C'est d'ailleurs ce que le Grand Conseil a décidé en réaffectant une trentaine de postes à l'administration fiscale et non aux services qui les avaient supprimés.
Nous procédons de même dans les hôpitaux universitaires de Genève : nous ne réallouons pas ces postes systématiquement aux services qui les ont supprimés, mais nous saisissons l'occasion rare d'avoir une dotation de cent cinquante-trois postes pour procéder à leur réaffectation. Tous les quinze jours - il ne saurait y avoir de contrôle plus serré ! - les décisions seront communiquées au Bureau du conseil d'administration dans lequel sont représentés les partis de l'Entente et de l'Alternative avec, de surcroît, un représentant élu du personnel qui, vous l'imaginez, porte toute son attention à l'attribution de ces postes.
Il n'est nullement dans l'intention du Conseil d'Etat et du conseil d'administration de faire disparaître ces postes. En revanche, le conseil d'administration et la direction des hôpitaux universitaires ont la ferme intention de procéder à une réallocation des moyens, notamment dans le cadre des projets de services.
Madame Bolay, je vous ai écoutée avec attention. J'ai mon idée sur ce qui a été dit à la télévision à propos de l'hôpital des enfants, qui a reçu cinquante postes supplémentaires ces vingt-quatre derniers mois. Seuls quelques postes ont été affectés au service de soins pour des raisons qui m'échappent, mais que je suis en train d'investiguer pour savoir exactement ce qui a été fait de ces postes, qui a décidé de leur affectation et si certains ou certaines se sont servis en priorité.
En écoutant votre description de l'hôpital cantonal, j'avais aussi l'impression, Madame Bolay, d'être plus près de l'enfer que de la réalité genevoise.

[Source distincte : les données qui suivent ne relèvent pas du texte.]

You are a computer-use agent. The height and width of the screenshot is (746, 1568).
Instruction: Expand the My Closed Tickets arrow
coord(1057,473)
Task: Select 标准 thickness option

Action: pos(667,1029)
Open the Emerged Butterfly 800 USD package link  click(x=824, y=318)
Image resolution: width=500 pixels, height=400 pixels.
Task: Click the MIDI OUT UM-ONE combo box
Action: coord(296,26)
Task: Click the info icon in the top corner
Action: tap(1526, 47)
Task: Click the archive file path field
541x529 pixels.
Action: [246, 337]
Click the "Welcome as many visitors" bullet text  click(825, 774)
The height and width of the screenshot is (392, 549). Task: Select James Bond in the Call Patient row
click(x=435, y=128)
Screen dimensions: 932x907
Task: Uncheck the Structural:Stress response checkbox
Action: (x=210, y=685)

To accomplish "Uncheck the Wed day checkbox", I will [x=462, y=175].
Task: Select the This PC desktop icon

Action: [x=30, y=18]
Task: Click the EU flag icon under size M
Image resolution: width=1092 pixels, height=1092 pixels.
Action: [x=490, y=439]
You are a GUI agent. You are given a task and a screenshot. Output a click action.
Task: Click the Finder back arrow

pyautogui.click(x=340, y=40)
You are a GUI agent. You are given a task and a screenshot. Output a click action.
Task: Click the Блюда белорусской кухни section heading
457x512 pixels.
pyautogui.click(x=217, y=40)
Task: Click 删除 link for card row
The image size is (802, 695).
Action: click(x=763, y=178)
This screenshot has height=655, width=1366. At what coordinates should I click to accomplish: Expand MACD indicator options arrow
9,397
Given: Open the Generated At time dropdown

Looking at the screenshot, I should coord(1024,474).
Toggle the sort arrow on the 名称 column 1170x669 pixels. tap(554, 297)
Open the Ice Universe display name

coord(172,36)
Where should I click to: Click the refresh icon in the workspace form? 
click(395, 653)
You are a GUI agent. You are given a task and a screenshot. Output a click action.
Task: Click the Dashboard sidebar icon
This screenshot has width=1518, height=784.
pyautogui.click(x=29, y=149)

Permettez-moi de vous rappeler que la dépense annuelle des hôpitaux - subventions et caisses-maladie - s'élève à un milliard de francs.
A entendre la description de tout ce qui ne va pas dans tous les services, toutes les cliniques, tous les départements, je me demande où peut bien passer ce milliard !
Mise aux voix, cette motion est adoptée.
Elle est ainsi conçue :
Motion (1185)visant à engager le personnel nécessaire afin de pallier aux dysfonctionnements dans certains services des hôpitaux universitaires de Genève
Le GRAND CONSEIL de la République et canton de Genèveconsidérant:
- la surcharge de travail dans certains services de l'Hôpital cantonal notamment la Pédiatrie, la Maternité, la Policlinique de chirurgie et le service des urgences ;
- la décision du Grand Conseil lors du vote du budget 1998 de maintenir les effectifs au niveau de 1997 ;
- Les critères de qualité qui doivent être respectés dans un établissement hospitalier ;
invite le Conseil d'Etat
- à attribuer les 153 postes des HUG, rétablis pour 1998, dans les plus brefs délais afin de garantir la qualité de prise en charge et de soins.